Gratitude is underrated. Gratitude flourishes more gratitude. Gratitude grounds you as you fly.

~ author
Rihaee – Suzonn

I’ve confessed multiple times that I come from a poor family.

A family where we had warmth within but were just.getting.by.

I remember I use to wish I had merely 50 rupees earphone (roughly equivalent to less than 50 cent in USD). And even the ones I had, I use to be creative around saving them because I knew I couldn’t afford another anytime soon.

I remember since we were 3 siblings, my mum (who use to take care of most of the households) use to strictly ration our lunch. Mostly it was the cheapest, large packets of the lowest-grade noodle with loads-many sands in it.

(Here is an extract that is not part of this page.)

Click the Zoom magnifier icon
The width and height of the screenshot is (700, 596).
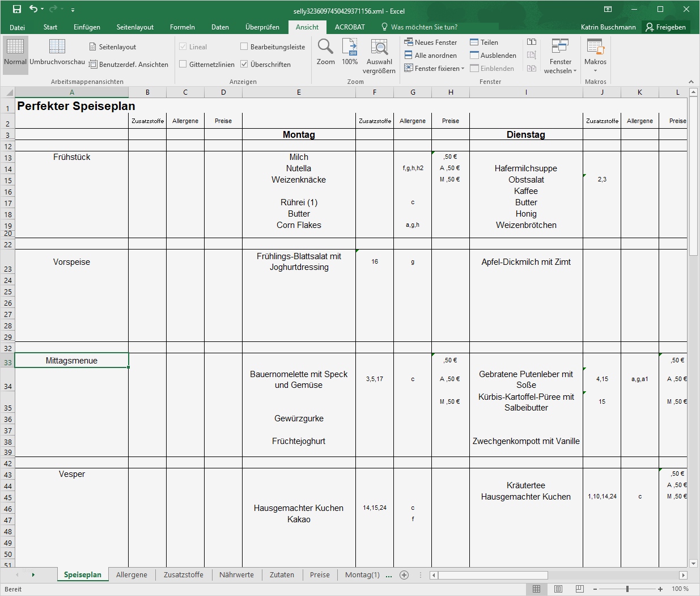point(325,47)
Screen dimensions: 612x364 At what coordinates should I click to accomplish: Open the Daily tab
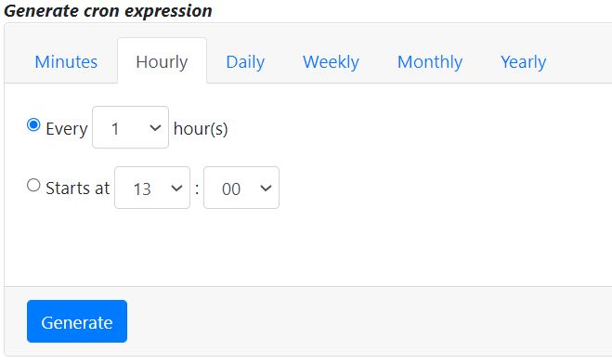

There was this weird thing I use to feel (perhaps it was wishful thinking, maybe it was jealousy — I can’t exactly plant the flag) watching our cousins drink sodas and eat expensive (by our standard) snacks for lunch of their own.

I remember all three of us use to sleep on the floor of a small cramped up room.

I remember I use to wish we had good food on our plates which perhaps only happened when we attended parties.

I remember wishing for a pair of football shoe, wishing for a football of my own when we used to play football … passionately.

I remember wishing if I can afford one tennis ball when we use to play cricket … passionately.

I remember wishing for a nice bat when we use to play table tennis … passionately.

I remember wishing we could afford a bicycle when we use to watch other kids play.

I remember wishing if I can afford new books, toys, ipod shuffle or at least any forms of portable music player.

I remember going to one of my best friend’s (Samyog) house just to see his computer. It was love at first sight. In those times, computer was a luxury; Plus we had our first computer when i started my undergrad and having computer was a must for the course. That came out of a loaned money; So was my first laptop. It was refurbished but thought it was the best price. Thanks to Manish — my another best friend.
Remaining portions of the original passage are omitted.